Die BVR möchte den Vorgang auf Anfrage zwar nicht kommentieren. Im Geschäftsbericht der Volksbank Heilbronn für das Jahr 2019 heißt es aber auf Seite 15: „Die in den Jahren 2009 bis 2012, unter Annahme von steigenden Zinsen, abgeschlossenen Zinsswaps zur Steuerung des Zinsbuchs, belasten auf Grund der anhaltenden Niedrigzinsphase weiterhin die Gewinn- und Verlustrechnung deutlich.“Im Jahresabschluss 2017 tauchen Steuerrückstellungen von fast 18,3 Millionen Euro auf. Die Zahlungsfähigkeit der Bank und die Sicherheit der Kundeneinlagen seien aber nie gefährdet gewesen. Die Volksbank hat sich vermutlich bei sogenannten Cum-cumgeschäften verzockt – und ist damit nicht alleine. Bis 2016 waren solche Geschäfte gängige Praxis, viele Banken nutzten sie, um ihre Steuerlast zu drücken. Insgesamt könnten dem deutschen Fiskus durch Cum-ex- und Cum-cumgeschäfte ein Schaden von 10 Milliarden Euro entstanden sein. Bei Cum-cum werden die Aktien kurz vor der Dividendenausschüttung als Wertpapierleihe nach Deutschland übertragen. Ein ausländischer Investor muss keine Steuer zahlen, die deutsche Bank erhält einen Anteil an der Kapitalertragsteuer. Dieses Vorgehen ist aber nicht legal, wenn keine wirtschaftlichen Gründe vorliegen, hat der Bundesfinanzhof 2015 festgestellt. Im Jahr 2019 gab die Finanzaufsicht Bafin bekannt, dass in Deutschland 60 Banken an Cum-cum-geschäften beteiligt waren – die Volksbank in Heilbronn war eine davon.

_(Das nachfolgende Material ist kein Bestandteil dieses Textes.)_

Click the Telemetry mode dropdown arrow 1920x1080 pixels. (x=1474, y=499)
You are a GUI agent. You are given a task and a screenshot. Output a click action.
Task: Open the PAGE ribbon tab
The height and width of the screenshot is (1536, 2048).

Dies streitet das Institut mit einer Bilanzsumme von knapp 2 Milliarden Euro auch nicht ab. „Die Volksbank Heilbronn war Verleiher von festverzinslichen Wertpapieren gegen Einlieferung von Aktien in ein Pfanddepot“, teilte sie einst mit. Die Absicherung des Zinsniveaus durch Zinsderivate und Zinssicherungsgeschäften hätten sich negativ entwickelt. Daneben gebe es „Wertpapierleihgeschäfte bei denen vor einigen Jahren bereits umfangreiche Zahlungen an die Finanzbehörden geleistet wurden“, heißt es von der Bank. Eine abschließende Beurteilung durch das Finanzamt werde noch im Rahmen einer Betriebsprüfung festzustellen sein. Die Kosten seien offen. Durch umfangreiche Zahlungen der Bank und des BVR könne aber davon ausgegangen werden, dass die Zukunft der neuen Bank nicht belastet werde. Einer Fusion mit der VR Bank Schwäbisch Hall-crailsheim stehe nichts mehr im Wege. Die Sanierung der Bank – die diese selbst „Neuausrichtung“ nennt – sei die Voraussetzung für die Fusion, sagt Eberhard Spies, Vorstandsvorsitzender der VR Bank Schwäbisch Hall-crailsheim. Personell habe sich das Institut bereits vor Jahren von den Verantwortlichen für das Dilemma getrennt. Fusionen gebe es heute aus regulatorischen Gründen, wegen der Digitalisierung der Geschäftsprozesse und der nötige Kapitalausstattung immer häufiger.
„Wenn unsere Kunden mehr Kapital brauchen, müssen wir es ihnen zur Verfügung stellen und das geht nur in großen Banken“, betont Spies. Wenn 75 Prozent der Mitgliedervertreter bis zum 19. Mai zustimmen, werde die Fusion rückwirkend zum 1. Januar vollzogen.